I loved this salad. I used my current favorite variety of Kale – Lacinato….and it worked perfectly!
Hi Jenn, the salad looks beautiful and definitely bite-worthy. Trouble is I am vegetarian. Is there any substitute for the pancetta?
Ashita, I would make the salad without the pancetta and use the dressing from this salad instead:
https://www.onceuponachef.com/2009/09/mesclun-salad-with-goat-cheese-mapleglazed-pecans-maple-dijon-vinaigrette.html
Hope you like it 🙂
Couldn’t you just sub olive oil instead of pancetta drippings?
The pancetta drippings provide a nice smoky flavor, but you can use olive oil instead if you prefer.
Ohhh gorgeous! This looks divine!
HI Jenn: I made this salad in the summer and it was delicious and healthy! So now wondering should I use granny smith apples or should I use honey crisp now that they are available.. xo
Hi Sandy! This salad needs a tart apple to offset the sweetness in the dressing — grannies are my favorite but honey crisp would also work. Just avoid using mild sweet apples like golden/red delicious or gala.
Was so good, I couldn’t get enough!
This looks delicious! I love anything made with kale and will be trying this recipe for sure!!
One of our favorite kale recipes. Super greens and super tasty!!

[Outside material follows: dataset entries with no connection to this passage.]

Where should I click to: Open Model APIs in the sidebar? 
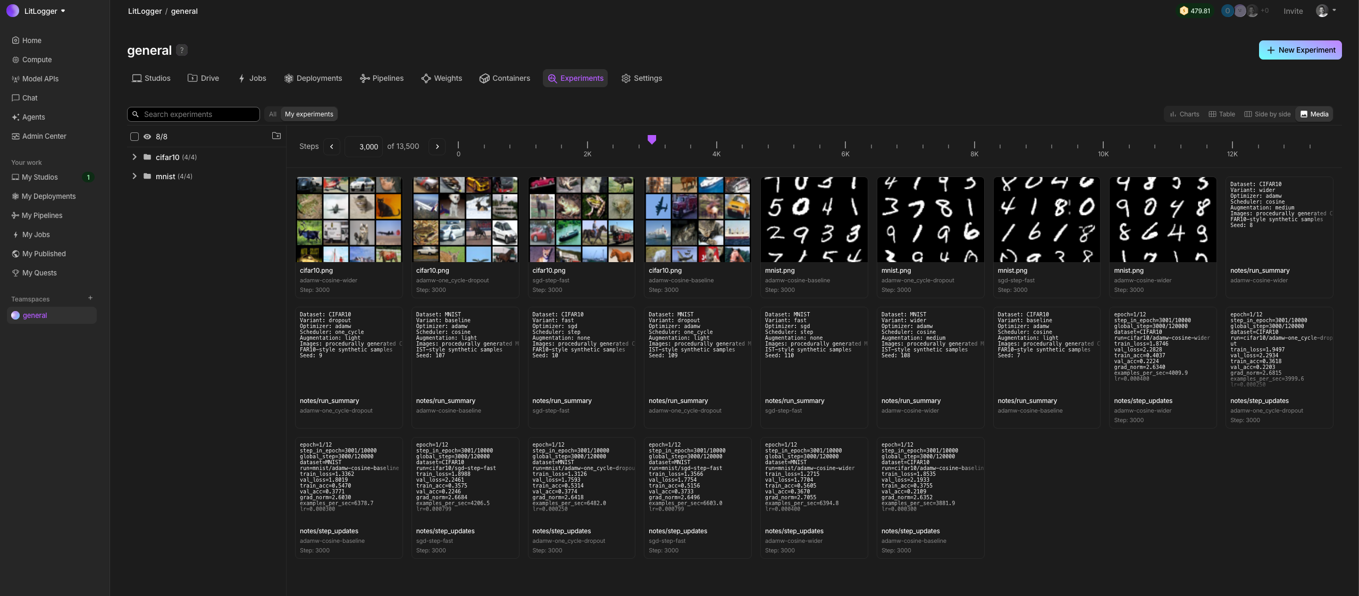40,79
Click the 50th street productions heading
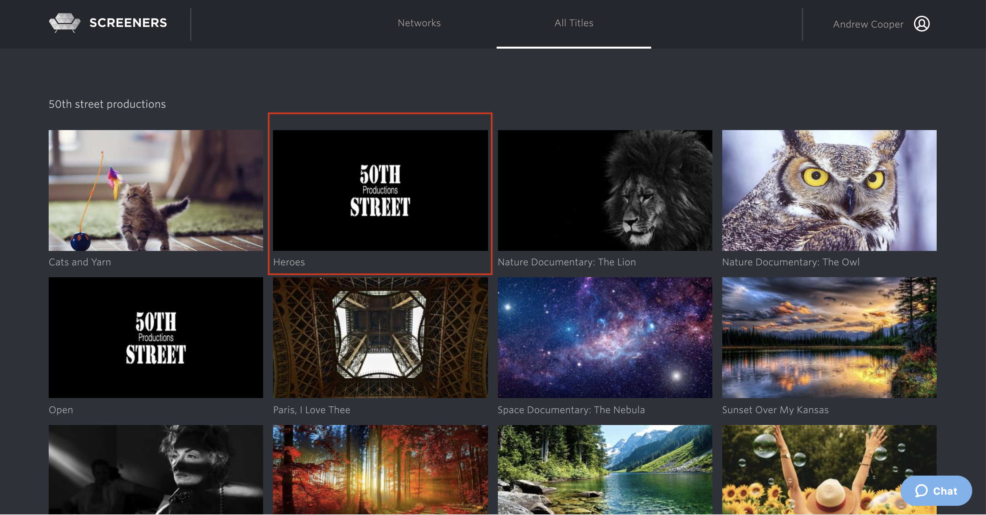The height and width of the screenshot is (515, 986). 107,104
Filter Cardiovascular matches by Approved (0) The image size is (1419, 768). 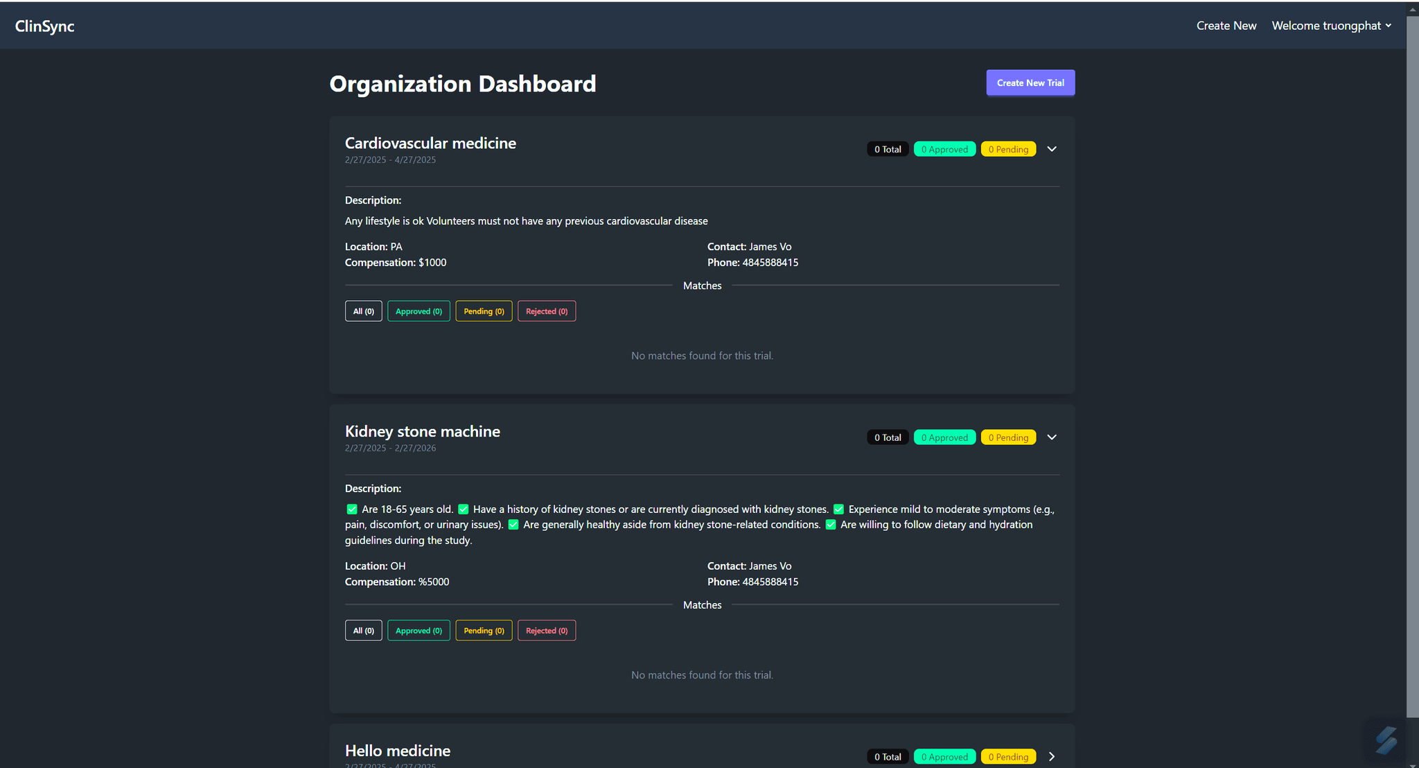418,311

Absolutely delicious! I’m definitely making this next time we have friends over! Thanks for the wonderful recipes 🙂
I loved this recipe! Instead of the radicchio, I used Boston lettuce by accident, but it was fine with this. So pretty and so delicious. My dinner guests wanted the recipe, too.
Even the leftovers were good several days out.
Jennifer
Looks beautiful and certainly will be a crowd pleaser. What protein would you serve as a main course?